Illustrated movie tie-in books continued to be published though the 1940s, 1950s, and into the 1960s. Today, novels published in conjunction with the release of a film will often feature an actor or actress on the cover of the book, but without the interior illustrations.
Today, the most sought after photoplays are those tie-in editions for favorite films such as Dracula, Frankenstein and King Kong, or lost films such as London After Midnight. Other collectors search for books featuring individuals stars, like Louise Brooks or Rudolph Valentino. Published by Grosset & Dunlap in 1927, The General is today one of the most sought after of photoplay books. Not only did the Joseph Warren novel make its first appearance in print as a photoplay, but the book is the only photoplay edition to feature film star Buster Keaton.
Photoplay Edition (SISU, 1975), by the noted science fiction and fantasy author Emil Petaja, was the first book on the subject. Petaja based the book on his collection of photoplays, which at the time of publication numbered more than eight hundred. Petaja had owned many rare examples, including a few autographed by film stars.
Petaja's Photoplay Edition is composed of a checklist of books, with each entry detailing the book's movie title (which sometimes differed from the title of the novel), as well as its author, publisher, date of release, the motion picture company which produced the film, its leading actors, and the number of illustrations included within the book. Illustrating Petaja's guide are dozens of dust jackets and scene stills, each of which graced the original editions. Petaja also offers a short prologue, a longer history of photoplay books, and an anecdotal chapter telling the story of the author's involvement in collecting these books.

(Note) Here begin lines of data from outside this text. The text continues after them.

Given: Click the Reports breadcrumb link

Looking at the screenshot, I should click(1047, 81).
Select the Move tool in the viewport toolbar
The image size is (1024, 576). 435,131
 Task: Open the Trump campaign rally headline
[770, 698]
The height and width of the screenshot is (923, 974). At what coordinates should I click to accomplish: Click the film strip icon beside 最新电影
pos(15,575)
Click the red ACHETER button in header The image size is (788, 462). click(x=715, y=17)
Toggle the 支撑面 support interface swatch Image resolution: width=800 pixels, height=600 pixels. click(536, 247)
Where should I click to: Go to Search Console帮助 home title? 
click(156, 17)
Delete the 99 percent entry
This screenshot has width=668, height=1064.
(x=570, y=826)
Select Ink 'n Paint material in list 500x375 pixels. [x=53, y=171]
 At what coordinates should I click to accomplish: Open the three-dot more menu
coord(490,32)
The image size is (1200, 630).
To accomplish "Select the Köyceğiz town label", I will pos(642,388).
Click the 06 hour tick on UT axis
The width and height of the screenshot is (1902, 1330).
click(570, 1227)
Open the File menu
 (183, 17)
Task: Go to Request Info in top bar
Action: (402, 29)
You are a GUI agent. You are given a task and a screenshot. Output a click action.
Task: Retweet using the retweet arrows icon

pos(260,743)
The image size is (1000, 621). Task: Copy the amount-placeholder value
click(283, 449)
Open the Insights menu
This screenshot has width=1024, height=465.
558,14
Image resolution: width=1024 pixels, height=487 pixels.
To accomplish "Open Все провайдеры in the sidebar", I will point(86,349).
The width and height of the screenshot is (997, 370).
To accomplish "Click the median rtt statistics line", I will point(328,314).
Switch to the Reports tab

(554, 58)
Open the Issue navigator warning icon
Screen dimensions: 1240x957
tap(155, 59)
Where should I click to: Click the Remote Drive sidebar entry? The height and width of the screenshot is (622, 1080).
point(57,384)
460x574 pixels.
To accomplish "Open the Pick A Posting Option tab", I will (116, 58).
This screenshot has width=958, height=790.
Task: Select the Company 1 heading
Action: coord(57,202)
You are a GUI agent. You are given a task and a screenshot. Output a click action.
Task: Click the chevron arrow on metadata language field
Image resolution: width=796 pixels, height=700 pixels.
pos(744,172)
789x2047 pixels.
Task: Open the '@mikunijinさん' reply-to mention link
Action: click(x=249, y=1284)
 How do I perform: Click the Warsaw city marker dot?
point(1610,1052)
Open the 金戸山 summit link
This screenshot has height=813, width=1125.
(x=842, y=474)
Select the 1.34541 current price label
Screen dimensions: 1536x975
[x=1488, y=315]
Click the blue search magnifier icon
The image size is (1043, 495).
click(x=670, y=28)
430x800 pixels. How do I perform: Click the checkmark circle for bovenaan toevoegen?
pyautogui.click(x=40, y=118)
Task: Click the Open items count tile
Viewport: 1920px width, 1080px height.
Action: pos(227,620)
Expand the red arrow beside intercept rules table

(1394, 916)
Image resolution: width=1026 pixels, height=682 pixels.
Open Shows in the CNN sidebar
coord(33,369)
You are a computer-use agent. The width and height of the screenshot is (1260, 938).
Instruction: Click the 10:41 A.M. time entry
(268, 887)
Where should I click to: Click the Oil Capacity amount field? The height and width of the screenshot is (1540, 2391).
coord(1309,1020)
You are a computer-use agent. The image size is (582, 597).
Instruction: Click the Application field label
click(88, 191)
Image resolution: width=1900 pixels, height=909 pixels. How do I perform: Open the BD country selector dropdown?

Photoplay Edition has been surpassed by later, more comprehensive, illustrated guides. These include Arnie Davis' Photoplay Editions and Other Movie Tie-In Books (Mainely Books, 2002), and Rick Miller's Photoplay Editions: A Collector's Guide (McFarland, 2002). Each list more than the 800 examples found in Petaja's pioneering guide. Thomas Mann's Horror and Mystery Photoplay Editions and Magazine Fictionizations (McFarland, 2004) examines genre editions.